* _Provided material_
# # # # # # #

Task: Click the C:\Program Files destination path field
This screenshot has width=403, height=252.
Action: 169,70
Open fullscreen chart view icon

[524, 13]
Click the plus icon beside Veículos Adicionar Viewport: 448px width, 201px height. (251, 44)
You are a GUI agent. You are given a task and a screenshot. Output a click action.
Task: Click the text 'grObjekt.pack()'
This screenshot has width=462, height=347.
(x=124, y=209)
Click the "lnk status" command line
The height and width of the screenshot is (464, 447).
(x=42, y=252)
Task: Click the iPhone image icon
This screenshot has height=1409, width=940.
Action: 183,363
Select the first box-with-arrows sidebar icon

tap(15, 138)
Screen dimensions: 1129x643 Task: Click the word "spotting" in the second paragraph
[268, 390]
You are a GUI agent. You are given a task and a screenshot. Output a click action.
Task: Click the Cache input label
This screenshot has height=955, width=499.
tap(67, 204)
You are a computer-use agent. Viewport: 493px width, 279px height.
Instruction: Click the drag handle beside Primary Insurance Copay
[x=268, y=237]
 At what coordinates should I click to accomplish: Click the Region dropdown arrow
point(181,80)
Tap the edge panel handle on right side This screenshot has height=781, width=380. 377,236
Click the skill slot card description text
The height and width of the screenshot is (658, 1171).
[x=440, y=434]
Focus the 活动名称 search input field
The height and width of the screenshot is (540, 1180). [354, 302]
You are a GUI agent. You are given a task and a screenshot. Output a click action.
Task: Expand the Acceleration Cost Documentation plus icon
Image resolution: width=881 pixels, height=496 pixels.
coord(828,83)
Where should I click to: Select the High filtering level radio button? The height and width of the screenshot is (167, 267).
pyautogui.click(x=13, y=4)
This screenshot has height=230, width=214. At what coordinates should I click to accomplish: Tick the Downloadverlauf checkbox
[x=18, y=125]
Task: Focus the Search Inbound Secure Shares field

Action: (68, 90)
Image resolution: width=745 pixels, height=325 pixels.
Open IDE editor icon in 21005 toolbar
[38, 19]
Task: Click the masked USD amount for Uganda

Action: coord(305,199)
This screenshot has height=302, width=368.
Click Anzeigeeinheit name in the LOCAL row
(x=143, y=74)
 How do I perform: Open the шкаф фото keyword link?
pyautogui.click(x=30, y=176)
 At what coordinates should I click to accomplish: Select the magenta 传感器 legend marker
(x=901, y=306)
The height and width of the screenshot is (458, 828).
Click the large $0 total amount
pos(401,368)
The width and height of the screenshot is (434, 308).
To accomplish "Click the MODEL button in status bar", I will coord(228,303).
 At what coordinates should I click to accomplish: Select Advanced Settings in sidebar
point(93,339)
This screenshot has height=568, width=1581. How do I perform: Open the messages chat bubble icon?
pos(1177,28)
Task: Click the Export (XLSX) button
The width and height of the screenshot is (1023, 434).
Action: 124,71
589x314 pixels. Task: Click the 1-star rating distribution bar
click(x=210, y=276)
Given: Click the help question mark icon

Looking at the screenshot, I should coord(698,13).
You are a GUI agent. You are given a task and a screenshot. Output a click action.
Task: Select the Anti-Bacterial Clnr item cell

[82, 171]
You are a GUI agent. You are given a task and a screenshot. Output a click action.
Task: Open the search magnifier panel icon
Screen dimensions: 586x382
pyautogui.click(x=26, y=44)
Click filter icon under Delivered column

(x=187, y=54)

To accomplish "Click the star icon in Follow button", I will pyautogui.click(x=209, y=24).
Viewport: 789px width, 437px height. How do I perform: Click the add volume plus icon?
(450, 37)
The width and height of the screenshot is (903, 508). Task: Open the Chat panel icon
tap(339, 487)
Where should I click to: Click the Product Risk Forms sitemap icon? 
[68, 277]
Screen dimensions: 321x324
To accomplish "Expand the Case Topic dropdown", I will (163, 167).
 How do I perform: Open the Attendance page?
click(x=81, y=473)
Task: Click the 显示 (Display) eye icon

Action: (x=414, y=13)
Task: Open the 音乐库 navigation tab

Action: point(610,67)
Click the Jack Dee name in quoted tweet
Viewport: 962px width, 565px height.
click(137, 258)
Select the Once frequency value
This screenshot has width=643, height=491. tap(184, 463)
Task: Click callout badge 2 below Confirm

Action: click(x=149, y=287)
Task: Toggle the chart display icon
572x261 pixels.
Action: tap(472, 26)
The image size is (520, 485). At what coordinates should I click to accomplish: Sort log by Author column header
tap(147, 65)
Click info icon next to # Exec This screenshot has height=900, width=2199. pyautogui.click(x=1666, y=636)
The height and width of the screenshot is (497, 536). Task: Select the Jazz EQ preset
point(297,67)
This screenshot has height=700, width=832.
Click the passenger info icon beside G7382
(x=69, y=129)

# # # # # # #

* _Aim of the task_
Restate the data verbatim through the "Image resolution: width=745" line.

* _Exercise solution_
Task: Click the C:\Program Files destination path field
This screenshot has width=403, height=252.
Action: 169,70
Open fullscreen chart view icon

[524, 13]
Click the plus icon beside Veículos Adicionar Viewport: 448px width, 201px height. (251, 44)
You are a GUI agent. You are given a task and a screenshot. Output a click action.
Task: Click the text 'grObjekt.pack()'
This screenshot has width=462, height=347.
(x=124, y=209)
Click the "lnk status" command line
The height and width of the screenshot is (464, 447).
(x=42, y=252)
Task: Click the iPhone image icon
This screenshot has height=1409, width=940.
Action: 183,363
Select the first box-with-arrows sidebar icon

tap(15, 138)
Screen dimensions: 1129x643 Task: Click the word "spotting" in the second paragraph
[268, 390]
You are a GUI agent. You are given a task and a screenshot. Output a click action.
Task: Click the Cache input label
This screenshot has height=955, width=499.
tap(67, 204)
You are a computer-use agent. Viewport: 493px width, 279px height.
Instruction: Click the drag handle beside Primary Insurance Copay
[x=268, y=237]
 At what coordinates should I click to accomplish: Click the Region dropdown arrow
point(181,80)
Tap the edge panel handle on right side This screenshot has height=781, width=380. 377,236
Click the skill slot card description text
The height and width of the screenshot is (658, 1171).
[x=440, y=434]
Focus the 活动名称 search input field
The height and width of the screenshot is (540, 1180). [354, 302]
You are a GUI agent. You are given a task and a screenshot. Output a click action.
Task: Expand the Acceleration Cost Documentation plus icon
Image resolution: width=881 pixels, height=496 pixels.
coord(828,83)
Where should I click to: Select the High filtering level radio button? The height and width of the screenshot is (167, 267).
pyautogui.click(x=13, y=4)
This screenshot has height=230, width=214. At what coordinates should I click to accomplish: Tick the Downloadverlauf checkbox
[x=18, y=125]
Task: Focus the Search Inbound Secure Shares field

Action: (68, 90)
Image resolution: width=745 pixels, height=325 pixels.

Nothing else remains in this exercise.